— Start of Excerpted data —

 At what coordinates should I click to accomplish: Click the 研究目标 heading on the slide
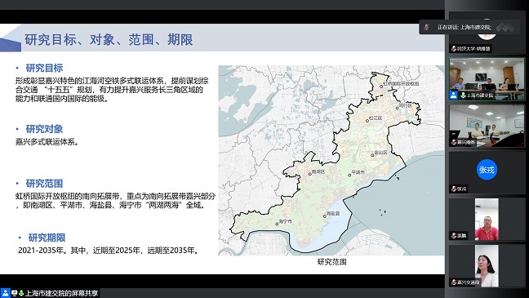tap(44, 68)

— End of Excerpted data —
— Start of Excerpted data —

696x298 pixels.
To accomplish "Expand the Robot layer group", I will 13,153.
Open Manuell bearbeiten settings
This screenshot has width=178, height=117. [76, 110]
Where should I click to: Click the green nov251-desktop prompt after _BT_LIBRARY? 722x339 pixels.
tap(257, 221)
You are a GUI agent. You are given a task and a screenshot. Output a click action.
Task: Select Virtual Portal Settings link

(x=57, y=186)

— End of Excerpted data —

#### Exercise instructions
Convert everything in the data from the line containing "Open Manuell bearbeiten settings" down to the line containing "(x=57, y=186)", both included, into a Markdown table with the columns Row and Line. Skip blank lines.

#### Worked solution
| Row | Line |
|---|---|
| 1 | Open Manuell bearbeiten settings |
| 2 | This screenshot has width=178, height=117. [76, 110] |
| 3 | Where should I click to: Click the green nov251-desktop prompt after _BT_LIBRARY? 722x339 pixels. |
| 4 | tap(257, 221) |
| 5 | You are a GUI agent. You are given a task and a screenshot. Output a click action. |
| 6 | Task: Select Virtual Portal Settings link |
| 7 | (x=57, y=186) |